A larger uncontrolled study followed 218 veterans and their spouses through a seven-day retreat using EFT techniques. Before the retreat, 83% of veterans showed clinical PTSD symptoms. On follow-up, only 28% still met that threshold. Importantly, gains held up over time in the studies that tracked participants afterward, while untreated control groups did not improve.
An independent meta-analysis applying the American Psychological Association’s Division 12 quality standards concluded that EFT is efficacious for PTSD in four to ten sessions, with an extremely large treatment effect size of 2.98.
How Tapping Fits Into Mainstream Practice
Clinical EFT has been validated as an evidence-based practice using criteria published by the APA’s Division 12 Task Force on Empirically Validated Therapies. That doesn’t mean every psychologist endorses it, and it hasn’t achieved the same widespread institutional adoption as cognitive behavioral therapy or EMDR. But the research base has grown substantially since the mid-2000s, with multiple randomized controlled trials, replicated cortisol studies, and brain imaging data supporting its effects.

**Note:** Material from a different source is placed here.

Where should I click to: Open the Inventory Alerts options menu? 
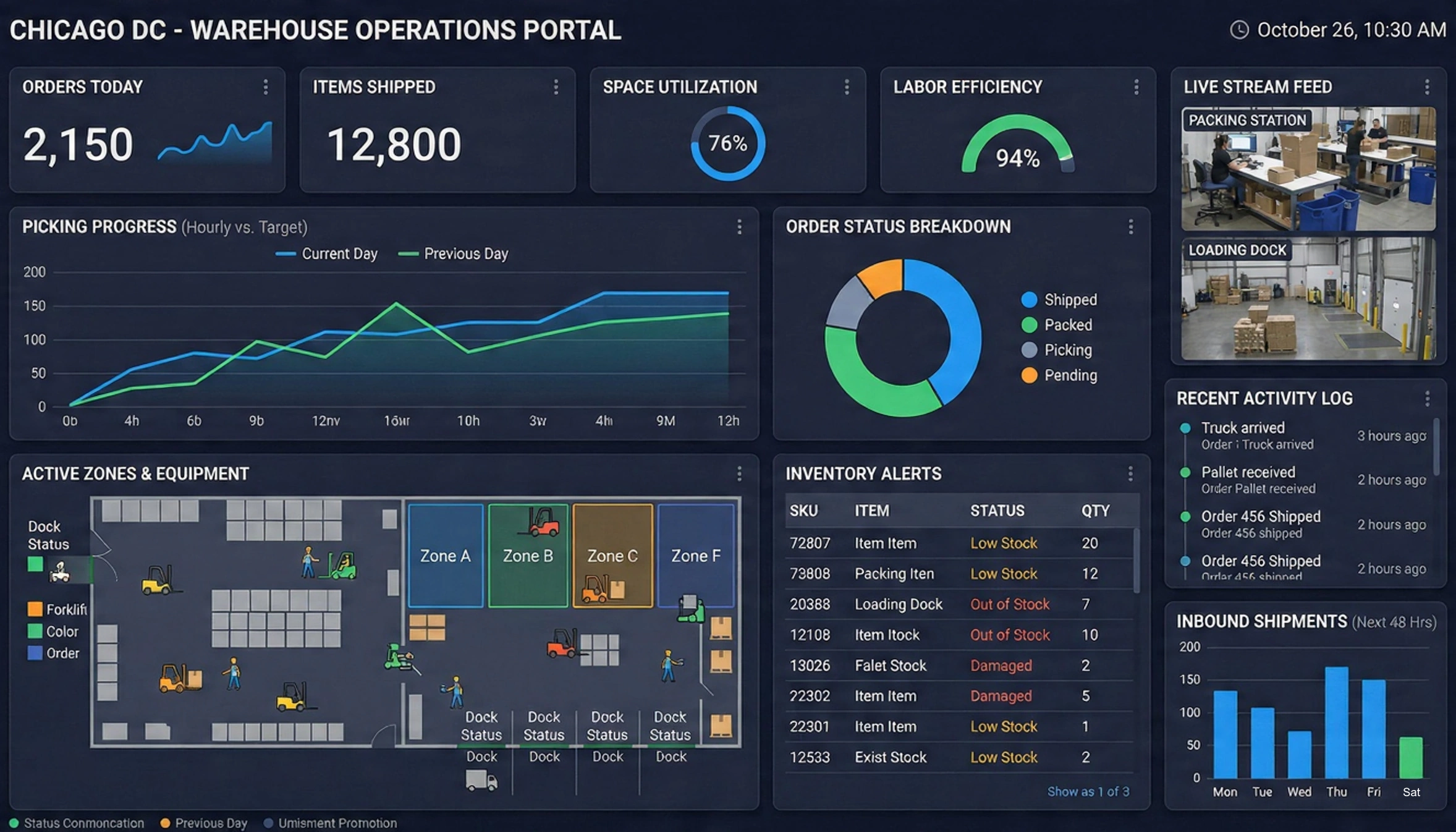point(1131,474)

No significant side effects have been reported in the clinical literature. Studies typically exclude people with severe neurological disorders or active psychotic symptoms, but for the general population dealing with stress, anxiety, phobias, or traumatic memories, tapping carries essentially no known risk.
Practicing on Your Own
One of tapping’s biggest practical advantages is that you can do it yourself, anywhere, without equipment. A session takes five to 15 minutes, and you can fit it into a lunch break, do it before a stressful event, or use it as a daily wind-down practice. Even shorter bursts throughout the day appear to be helpful.
The more consistently you practice, the more benefit you’re likely to see. Many people start by working with a certified EFT practitioner for a few sessions to learn the technique and address deeper issues, then shift to self-guided practice for everyday stress. For complex trauma or deeply rooted emotional patterns, professional guidance makes a difference, since a practitioner can help you identify the right target emotions and navigate intense memories safely.
If you’re trying it for the first time, pick something mildly stressful rather than your most painful memory. Rate it, do five rounds of the full sequence while staying focused on the feeling, then rate it again. Most people notice at least some shift in intensity on the first try, which makes it easier to trust the process and build a habit around it.